- Developer: Terminal Reality
- Publisher: Microsoft Studios
- Producers: Mark Randel Joseph Selinske
- Programmer: Mark Randel
- Composer: Kyle Richards
- Platform: Windows 95
- Release: NA: September 25, 1996;
- Genre: Simulation
- Modes: Single player, multiplayer

= Hellbender (video game) =

1996 video game

Hellbender is a simulation video game developed by Terminal Reality and published by Microsoft Studios for Windows 95. It is the sequel to Fury3. A demo version of the game was included on later CD-ROM versions of Windows 95.

==Gameplay==
The player is in control of a prototype spacecraft (the "Hellbender") and must fly it around a map, destroying various targets and reaching checkpoints. The Hellbender has no inertia and thus cannot crash. There are ten weapons available. The Valkyrie and Laser cannons have unlimited ammo, but there are also dumbfire Sledgehammer rockets, homing Viper missiles, and devastating Doomsday mines. Many more weapons are available by collecting power-ups during gameplay.

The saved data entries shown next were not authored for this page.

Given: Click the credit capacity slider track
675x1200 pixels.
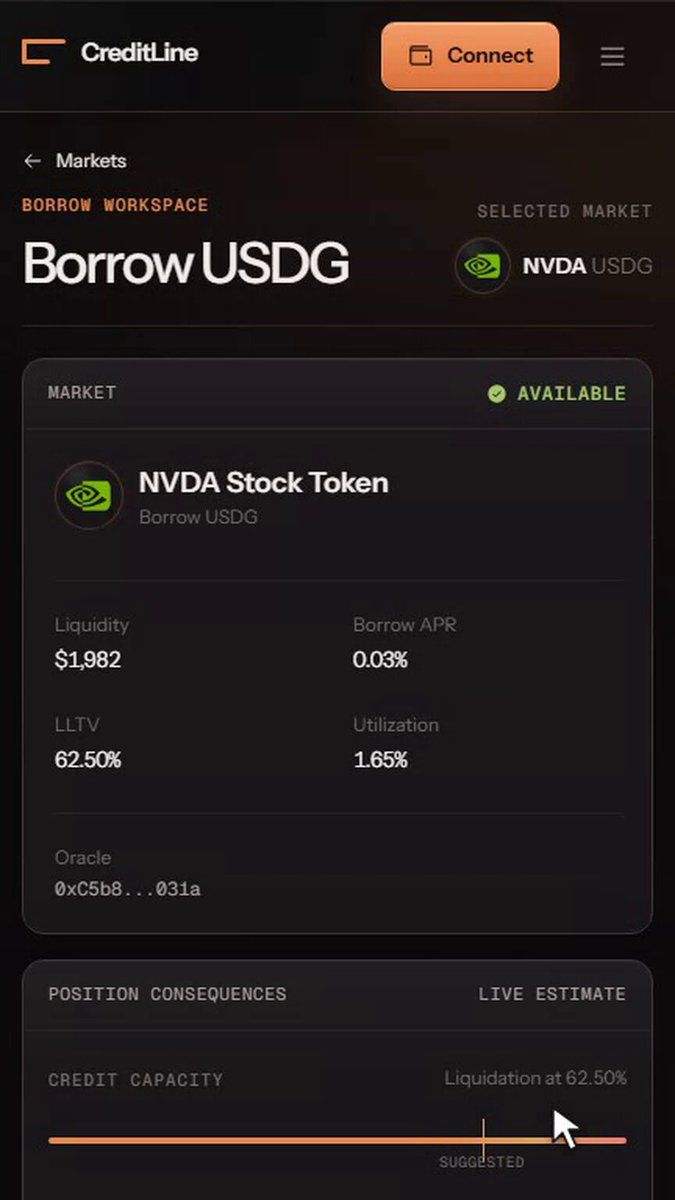Looking at the screenshot, I should pyautogui.click(x=337, y=1140).
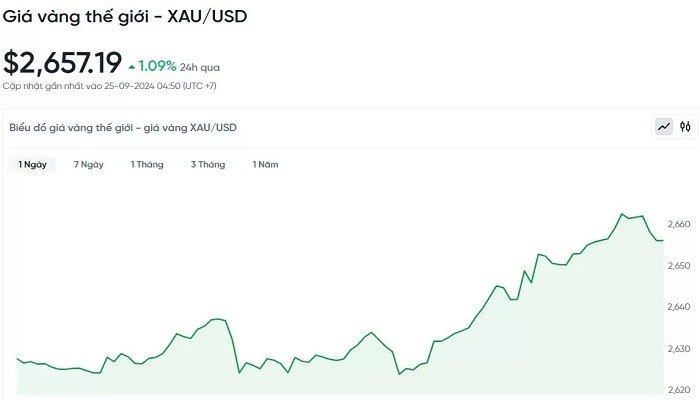The height and width of the screenshot is (400, 700).
Task: Click the "24h qua" label
Action: tap(201, 67)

The levels in Hellbender are composed of a few missions that take place on eight different planets. There are typically three missions per planet.

==Plot==
Six years after the events depicted in Fury3, the Bions (an alien race created by Terran scientists which rebelled and became ruthless killing machines) kill all the Coalition's qualified pilots on Sebek. The player's character ("the Councilor") is the last surviving pilot for the Coalition of Independent Planets, the defense group that protects the universe from the Bions. The Bions are now targeting the rest of the Coalition's citizens. The pilot must accomplish various objectives on eight different worlds in order to stop the Bions, save the universe, and win the game.

== Development ==
The game was published by Microsoft Game Studios.

==Reception==
Entertainment Weekly gave the game a B− and compared the game to Wing Commander III, but said that Microsoft seemed to be better at making word processing programs than games.

CNET said "The action is furious as you dive and turn to avoid attackers. Endless explosions will keep your ears ringing. And the sights, both in the air and underground, are intense--especially if you have a 3D accelerator card that supports Direct3D"

The game sold 250,000 units.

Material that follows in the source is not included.